By July 2014, $5bn in equity was raised by 10 first-time real estate funds, making 2014 one of the most successful years to date for first-time fund managers. This is partly due to the closing of Kildare European Partners I in May, securing $2bn. By comparison, the whole of 2013 saw just $5.6bn raised by 39 first-time funds, and 2012 saw $5.8bn garnered by 37 funds. Based on these figures, 2014 looks set to surpass the levels seen in 2008 for first-time funds, when 36 first-time vehicles raised a record $9.3bn.

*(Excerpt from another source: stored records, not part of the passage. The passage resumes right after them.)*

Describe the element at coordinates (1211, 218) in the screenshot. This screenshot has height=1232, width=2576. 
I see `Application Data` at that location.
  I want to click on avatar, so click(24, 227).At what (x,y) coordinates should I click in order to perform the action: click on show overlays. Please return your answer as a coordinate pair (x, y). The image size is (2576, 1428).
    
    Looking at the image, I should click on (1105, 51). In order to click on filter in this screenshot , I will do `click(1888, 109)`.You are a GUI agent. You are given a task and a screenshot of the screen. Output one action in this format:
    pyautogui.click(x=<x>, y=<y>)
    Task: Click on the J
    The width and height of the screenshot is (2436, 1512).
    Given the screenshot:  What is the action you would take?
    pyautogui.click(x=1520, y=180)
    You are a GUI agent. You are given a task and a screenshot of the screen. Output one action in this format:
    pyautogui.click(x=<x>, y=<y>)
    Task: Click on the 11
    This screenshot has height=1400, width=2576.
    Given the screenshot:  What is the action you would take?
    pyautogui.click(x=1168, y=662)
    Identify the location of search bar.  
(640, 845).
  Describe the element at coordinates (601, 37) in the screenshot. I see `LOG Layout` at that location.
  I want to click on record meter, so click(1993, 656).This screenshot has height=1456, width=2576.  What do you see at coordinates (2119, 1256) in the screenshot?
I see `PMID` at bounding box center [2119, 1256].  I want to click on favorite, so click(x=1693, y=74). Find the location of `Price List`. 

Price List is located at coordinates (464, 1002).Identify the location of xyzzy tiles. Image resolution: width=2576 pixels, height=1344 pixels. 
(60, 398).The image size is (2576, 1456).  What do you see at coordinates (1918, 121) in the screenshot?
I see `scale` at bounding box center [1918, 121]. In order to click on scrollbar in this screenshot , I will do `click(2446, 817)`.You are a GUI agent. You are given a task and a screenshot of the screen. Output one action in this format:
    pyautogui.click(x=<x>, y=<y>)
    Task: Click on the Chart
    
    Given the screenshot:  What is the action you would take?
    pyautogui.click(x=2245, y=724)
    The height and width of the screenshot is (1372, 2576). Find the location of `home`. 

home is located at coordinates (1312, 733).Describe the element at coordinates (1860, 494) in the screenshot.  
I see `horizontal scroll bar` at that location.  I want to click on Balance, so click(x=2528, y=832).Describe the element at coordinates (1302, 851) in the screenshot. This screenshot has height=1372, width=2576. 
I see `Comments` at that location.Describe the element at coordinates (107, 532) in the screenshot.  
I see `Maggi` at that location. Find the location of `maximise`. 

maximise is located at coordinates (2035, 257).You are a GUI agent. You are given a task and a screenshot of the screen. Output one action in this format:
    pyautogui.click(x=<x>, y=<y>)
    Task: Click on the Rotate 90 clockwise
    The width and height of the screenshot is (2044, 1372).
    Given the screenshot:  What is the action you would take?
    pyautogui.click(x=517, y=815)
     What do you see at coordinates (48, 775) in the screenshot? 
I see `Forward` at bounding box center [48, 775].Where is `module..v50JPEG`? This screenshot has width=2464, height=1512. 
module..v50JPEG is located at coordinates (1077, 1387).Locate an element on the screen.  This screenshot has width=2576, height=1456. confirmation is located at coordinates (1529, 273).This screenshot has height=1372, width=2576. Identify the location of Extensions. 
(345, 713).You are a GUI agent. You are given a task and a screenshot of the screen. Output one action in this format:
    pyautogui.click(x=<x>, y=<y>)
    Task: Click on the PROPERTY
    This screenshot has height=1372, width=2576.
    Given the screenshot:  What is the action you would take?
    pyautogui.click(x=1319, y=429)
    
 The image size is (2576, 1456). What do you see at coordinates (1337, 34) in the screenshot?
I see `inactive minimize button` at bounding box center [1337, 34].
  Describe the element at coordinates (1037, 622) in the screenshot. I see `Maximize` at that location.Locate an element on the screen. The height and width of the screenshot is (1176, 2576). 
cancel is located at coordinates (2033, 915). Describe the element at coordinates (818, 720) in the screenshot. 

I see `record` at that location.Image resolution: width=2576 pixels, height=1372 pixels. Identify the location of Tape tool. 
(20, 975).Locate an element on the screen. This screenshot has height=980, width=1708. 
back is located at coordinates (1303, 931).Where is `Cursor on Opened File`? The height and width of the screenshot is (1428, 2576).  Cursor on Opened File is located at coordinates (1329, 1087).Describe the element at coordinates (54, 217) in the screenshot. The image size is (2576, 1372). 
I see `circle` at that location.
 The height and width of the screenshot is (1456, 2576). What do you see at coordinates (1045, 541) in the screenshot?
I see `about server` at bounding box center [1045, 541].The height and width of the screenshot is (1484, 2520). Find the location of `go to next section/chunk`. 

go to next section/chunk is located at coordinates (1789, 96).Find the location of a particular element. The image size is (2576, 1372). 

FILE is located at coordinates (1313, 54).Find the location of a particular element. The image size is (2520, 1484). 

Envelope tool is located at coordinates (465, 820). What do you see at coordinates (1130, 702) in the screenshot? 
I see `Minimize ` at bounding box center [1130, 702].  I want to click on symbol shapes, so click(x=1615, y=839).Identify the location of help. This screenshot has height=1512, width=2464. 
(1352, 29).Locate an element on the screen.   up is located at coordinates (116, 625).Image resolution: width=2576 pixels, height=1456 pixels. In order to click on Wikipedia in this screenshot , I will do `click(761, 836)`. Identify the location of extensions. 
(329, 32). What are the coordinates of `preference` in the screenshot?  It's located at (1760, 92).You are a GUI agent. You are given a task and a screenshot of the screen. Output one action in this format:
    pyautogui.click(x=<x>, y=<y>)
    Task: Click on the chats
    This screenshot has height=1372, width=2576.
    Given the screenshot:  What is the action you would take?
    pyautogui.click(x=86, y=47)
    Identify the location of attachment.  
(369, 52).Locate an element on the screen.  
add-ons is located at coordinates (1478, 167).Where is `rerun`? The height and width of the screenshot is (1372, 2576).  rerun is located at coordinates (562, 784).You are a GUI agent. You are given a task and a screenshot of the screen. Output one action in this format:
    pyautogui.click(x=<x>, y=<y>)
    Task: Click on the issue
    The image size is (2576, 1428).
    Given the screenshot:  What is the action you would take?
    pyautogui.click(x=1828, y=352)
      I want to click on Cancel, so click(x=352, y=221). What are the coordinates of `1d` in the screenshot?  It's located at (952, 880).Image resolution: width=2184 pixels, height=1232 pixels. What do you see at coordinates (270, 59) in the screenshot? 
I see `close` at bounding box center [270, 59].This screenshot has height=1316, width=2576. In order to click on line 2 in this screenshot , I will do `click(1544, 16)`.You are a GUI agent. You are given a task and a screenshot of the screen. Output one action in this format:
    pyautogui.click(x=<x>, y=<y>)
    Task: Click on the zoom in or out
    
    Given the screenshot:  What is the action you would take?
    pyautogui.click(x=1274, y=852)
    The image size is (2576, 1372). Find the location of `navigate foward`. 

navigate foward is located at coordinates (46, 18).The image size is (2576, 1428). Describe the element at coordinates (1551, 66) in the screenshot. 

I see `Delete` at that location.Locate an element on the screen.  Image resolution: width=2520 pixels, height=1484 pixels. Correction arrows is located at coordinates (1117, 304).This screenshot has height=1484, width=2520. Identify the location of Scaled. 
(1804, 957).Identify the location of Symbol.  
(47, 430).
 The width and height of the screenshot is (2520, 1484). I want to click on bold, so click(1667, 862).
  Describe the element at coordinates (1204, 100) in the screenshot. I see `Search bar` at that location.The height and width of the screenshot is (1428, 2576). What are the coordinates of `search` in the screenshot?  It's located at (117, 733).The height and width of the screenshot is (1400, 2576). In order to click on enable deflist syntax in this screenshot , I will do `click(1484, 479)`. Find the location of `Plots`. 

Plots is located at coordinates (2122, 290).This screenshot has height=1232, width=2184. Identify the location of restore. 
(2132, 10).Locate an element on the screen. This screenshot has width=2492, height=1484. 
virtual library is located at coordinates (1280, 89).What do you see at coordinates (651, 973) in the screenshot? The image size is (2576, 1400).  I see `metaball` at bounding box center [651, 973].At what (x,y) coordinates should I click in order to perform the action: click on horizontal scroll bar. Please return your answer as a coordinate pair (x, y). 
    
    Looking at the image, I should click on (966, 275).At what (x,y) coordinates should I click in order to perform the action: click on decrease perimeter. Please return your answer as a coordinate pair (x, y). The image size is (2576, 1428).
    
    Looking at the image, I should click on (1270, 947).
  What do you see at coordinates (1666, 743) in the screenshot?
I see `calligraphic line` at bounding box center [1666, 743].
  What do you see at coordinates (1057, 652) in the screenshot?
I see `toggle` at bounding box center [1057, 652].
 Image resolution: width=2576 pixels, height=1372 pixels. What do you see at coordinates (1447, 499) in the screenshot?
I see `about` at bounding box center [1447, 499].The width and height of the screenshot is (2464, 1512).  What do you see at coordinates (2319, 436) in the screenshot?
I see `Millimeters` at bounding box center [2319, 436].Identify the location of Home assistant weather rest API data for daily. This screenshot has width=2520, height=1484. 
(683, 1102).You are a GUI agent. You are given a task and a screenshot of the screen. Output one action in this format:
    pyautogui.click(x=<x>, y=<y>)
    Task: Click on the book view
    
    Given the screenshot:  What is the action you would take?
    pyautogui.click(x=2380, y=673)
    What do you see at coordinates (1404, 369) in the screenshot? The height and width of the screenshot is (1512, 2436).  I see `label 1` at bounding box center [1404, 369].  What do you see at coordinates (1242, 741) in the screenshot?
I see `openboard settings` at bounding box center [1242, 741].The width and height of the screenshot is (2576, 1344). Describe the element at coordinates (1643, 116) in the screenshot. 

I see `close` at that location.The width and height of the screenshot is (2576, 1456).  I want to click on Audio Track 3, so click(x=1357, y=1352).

However, comparing the current status of funds launched in 2012 reveals a different side to the story. First-time funds launched in 2012 are almost twice as likely to have been abandoned than other funds, with 21% having done so compared to 9% of funds raised by more experienced managers. Just 44% of first-time funds launched in 2012 have reached a final close, compared with 56% of all other funds. Interestingly, the same percentage of first-time funds and all other funds are still on the road, with 35% in market, although a considerable 24% of funds raised by more experienced managers have achieved an interim close, compared to just 15% of funds raised by first-time managers.
First-time managers are much more likely to fall short of their equity targets than those that have raised at least two funds, and significantly less likely to exceed their fundraising goals. When looking at funds closed since 2013, 16% of first-time funds closed with under 50% of the capital they were seeking, compared to just 5% of all other funds closed. Regarding those funds that reached or exceeded their target sizes, just 30% of first-time funds closed on more than 100% of their target, compared with 51% of managers that have raised more than one fund. As a result, first-time managers have found attracting investor capital particularly challenging in recent years, and although 2014 looks more promising, managers entering the market for the first time are likely to continue to find difficult to attract institutional capital, and only those with the most compelling offerings are likely to succeed.